# Cheapest Creepy Cloth



## stormygirl84 (Sep 4, 2009)

Do y'all know where I can find Creepy Cloth/Freaky Fabric at its cheapest? I want to buy quite a bit of it to use, and I'd rather not have to pay $6+ per bolt.

Michaels has it, and I think it's about $4.99 there. I know Party City has it, but I can't remember the price.

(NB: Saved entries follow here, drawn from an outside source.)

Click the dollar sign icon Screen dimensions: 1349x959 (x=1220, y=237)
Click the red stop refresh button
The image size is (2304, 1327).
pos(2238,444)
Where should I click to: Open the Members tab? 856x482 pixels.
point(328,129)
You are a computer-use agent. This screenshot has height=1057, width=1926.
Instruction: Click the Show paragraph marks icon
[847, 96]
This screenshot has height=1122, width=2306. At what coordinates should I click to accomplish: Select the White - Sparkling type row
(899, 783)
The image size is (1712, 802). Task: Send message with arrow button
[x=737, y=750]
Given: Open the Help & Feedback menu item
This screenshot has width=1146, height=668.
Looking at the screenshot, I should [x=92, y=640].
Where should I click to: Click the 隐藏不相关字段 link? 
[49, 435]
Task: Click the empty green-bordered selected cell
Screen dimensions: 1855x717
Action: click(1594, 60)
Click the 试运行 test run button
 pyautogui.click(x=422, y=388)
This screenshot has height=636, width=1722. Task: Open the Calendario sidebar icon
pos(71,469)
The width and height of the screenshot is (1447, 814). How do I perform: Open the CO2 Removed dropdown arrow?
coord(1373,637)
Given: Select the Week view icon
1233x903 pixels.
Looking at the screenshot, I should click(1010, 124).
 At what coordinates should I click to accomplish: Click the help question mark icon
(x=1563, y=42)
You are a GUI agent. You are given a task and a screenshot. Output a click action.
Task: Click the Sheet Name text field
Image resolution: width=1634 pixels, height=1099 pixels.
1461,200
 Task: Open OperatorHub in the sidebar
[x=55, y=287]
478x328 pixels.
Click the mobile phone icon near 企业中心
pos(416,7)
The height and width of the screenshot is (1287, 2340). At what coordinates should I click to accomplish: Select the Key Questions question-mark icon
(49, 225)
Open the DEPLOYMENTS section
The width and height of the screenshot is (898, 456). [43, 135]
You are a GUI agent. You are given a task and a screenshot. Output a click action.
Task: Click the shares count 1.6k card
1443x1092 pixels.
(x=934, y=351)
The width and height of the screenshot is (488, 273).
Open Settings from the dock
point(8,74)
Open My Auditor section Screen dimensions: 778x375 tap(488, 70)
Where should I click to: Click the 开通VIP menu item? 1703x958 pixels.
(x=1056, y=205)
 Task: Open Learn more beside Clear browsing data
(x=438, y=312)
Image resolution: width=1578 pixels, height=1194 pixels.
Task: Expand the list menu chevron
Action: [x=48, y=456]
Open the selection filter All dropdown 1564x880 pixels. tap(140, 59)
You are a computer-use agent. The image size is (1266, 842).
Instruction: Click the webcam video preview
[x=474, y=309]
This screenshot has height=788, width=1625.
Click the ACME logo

Do you know of any other places that carry it, and what the prices are?

Thanks so much!


----------



## Kenneth (Feb 14, 2014)

The dollar tree! The only place I've ever bought my creepy cloth.


----------



## stormygirl84 (Sep 4, 2009)

You rock. I'd have never thought to look for it there. Thanks!


----------



## kittyvibe (Oct 27, 2008)

I always see some at my walmart, I think for like .77c a yard (max $1.30), it sits on the bottom shelf with the notions inside a box. You can get it cut by the yard or just buy the whole box.


----------



## ichasiris (Aug 8, 2014)

OMG, I stock up on the creepy cloth from Dollar Tree every year. It REALLY is cheap and can fall apart, but it gets the creep job done. I love it and can use it a few times.


----------



## Kenneth (Feb 14, 2014)

Yeah it's cheap, obviously, but it's a cardinal rule of mine to never pay more than a dollar for creepy cloth. Last year we bought up about the entire front stock of creepy cloth in both gray and black. This is a small section that we used in making our "voodoo room"


----------



## RCIAG (Jul 19, 2010)

I'd say most of us get it at the dollar stores.


----------